Network collapses due to a provider. First reaction: "It's the vendor's fault." Fines, legal battles, press release... then we move on. Until the next outage.
The real root cause isn't just the bug—it's the design, vendor strategy, and risk appetite.
Questions rarely answered:
Who decided on a single point of failure?
Who accepted "good enough" resilience?
Who chose cost savings over redundancy?
Root cause analysis is a mirror. If after an incident you announce the vendor's name, issue a tough statement, but don't redesign architecture or update risk registers—nothing was learned.
Real leaders go past blame into design, governance, and culture.

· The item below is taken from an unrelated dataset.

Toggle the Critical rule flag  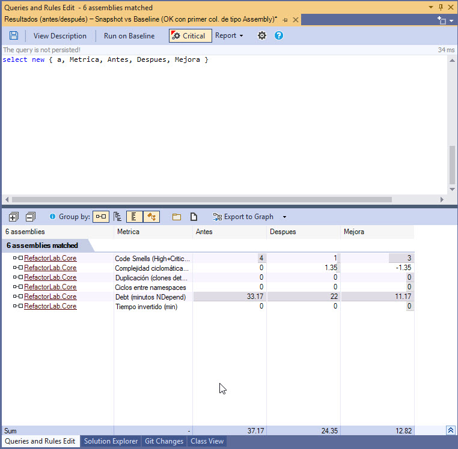pyautogui.click(x=190, y=36)
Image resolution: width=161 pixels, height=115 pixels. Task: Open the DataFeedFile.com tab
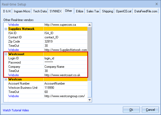click(146, 11)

Crisis Leadership Framework
If you lead in tech, crises aren't "if"—they're when. Here's my three-phase approach:
Before: Build Risk Culture
Take corporate risk seriously
Maintain a living risk register
Share past crisis stories regularly
Keep memory alive without creating panic
During: Keep the Team Together
Your mission: sail out of the storm.
Set clear priorities (what recovers first and why)
Keep communication tight
Don't let politics enter the command room
Have a single trusted voice giving regular updates
People look for calm, not perfection.
After: Ruthless Learning, Respectful Accountability
The worst thing: moving on as if nothing happened.
The day after service returns:
Be at your desk asking "Why? How? What's the systemic cause?"
Do lessons learned within a week, not a year
Write a clear incident report
Hold people accountable even if facts aren't 100% clear
Bring in external views if needed
Freeze unnecessary changes temporarily
Crises reveal your architecture, culture, and leadership—all at once.
How CrowdStrike Recovered From Disaster?
My son recently told me: "I like CrowdStrike. Falcon AI is powerful."
This is the company that triggered one of the biggest global IT outages recently—grounded planes, frozen banking, ~$10B+ impact.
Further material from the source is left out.